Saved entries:
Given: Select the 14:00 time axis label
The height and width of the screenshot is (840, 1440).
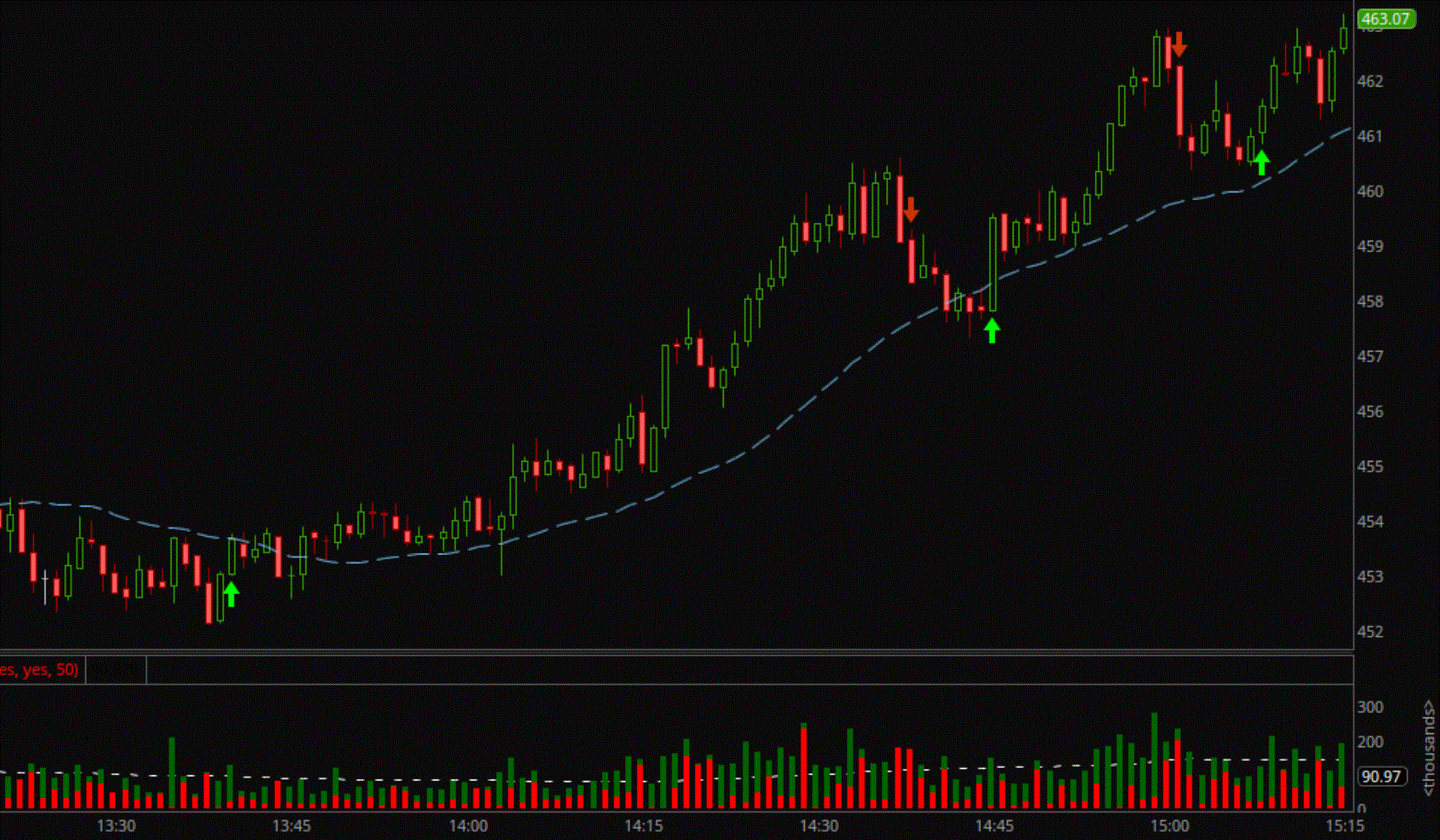Looking at the screenshot, I should click(468, 825).
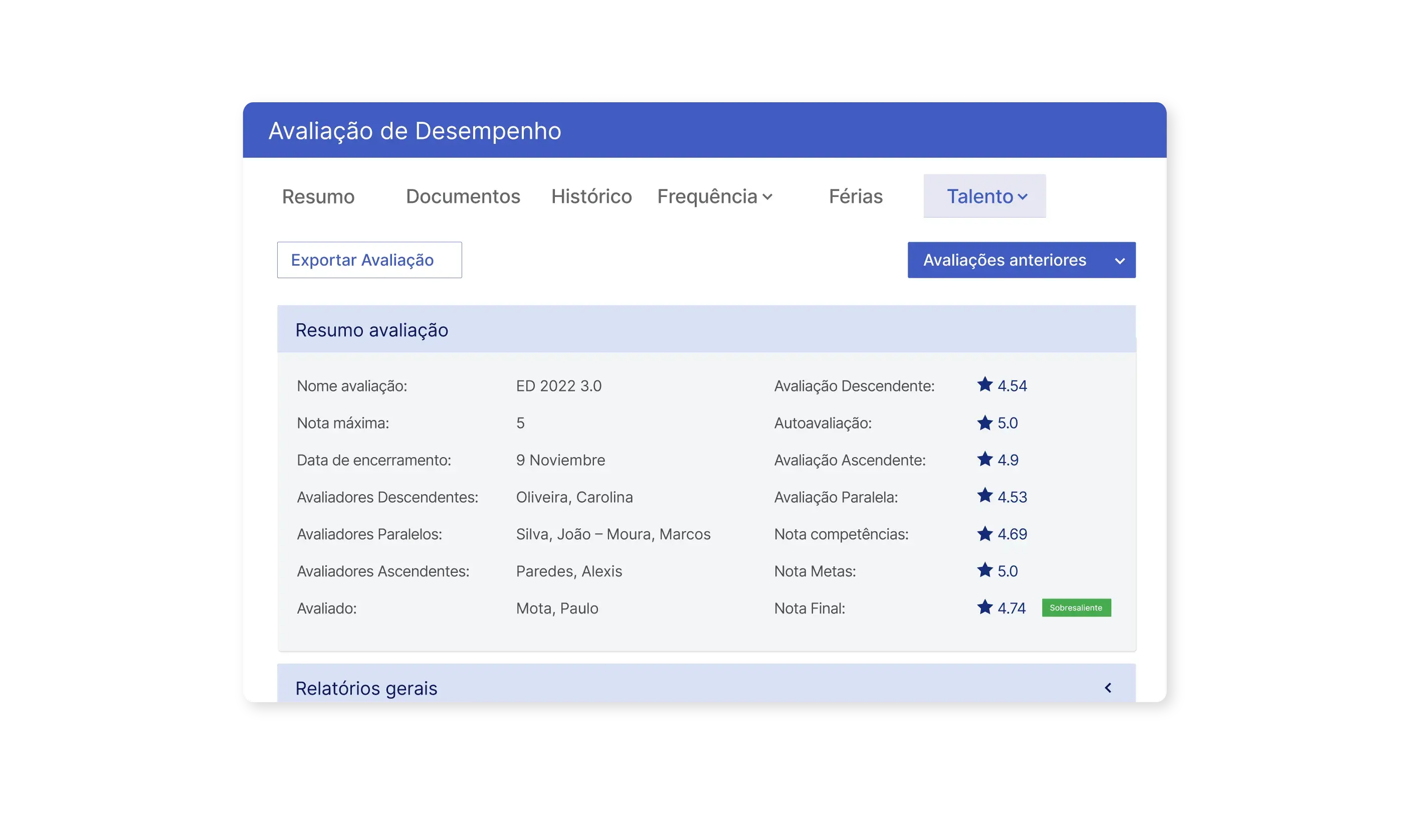Viewport: 1410px width, 840px height.
Task: Expand the Relatórios gerais section chevron
Action: 1108,688
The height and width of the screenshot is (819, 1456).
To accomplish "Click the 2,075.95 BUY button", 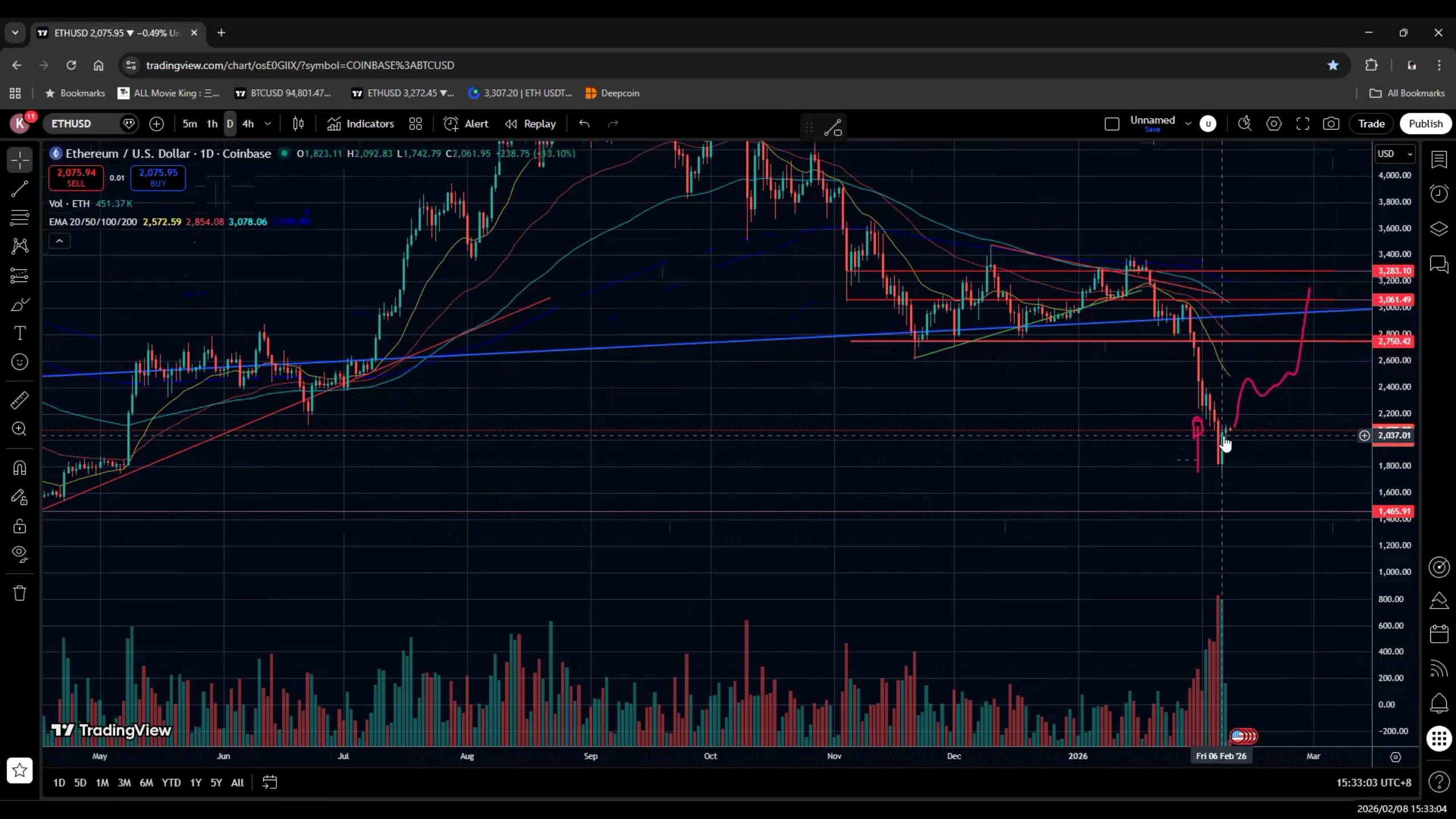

What this task involves:
Reproduce every entry above exactly, and omit the pictures.

Answer section:
Given: Select the 14:00 time axis label
The height and width of the screenshot is (840, 1440).
Looking at the screenshot, I should click(468, 825).
Viewport: 1410px width, 840px height.
Task: Expand the Relatórios gerais section chevron
Action: 1108,688
The height and width of the screenshot is (819, 1456).
To accomplish "Click the 2,075.95 BUY button", 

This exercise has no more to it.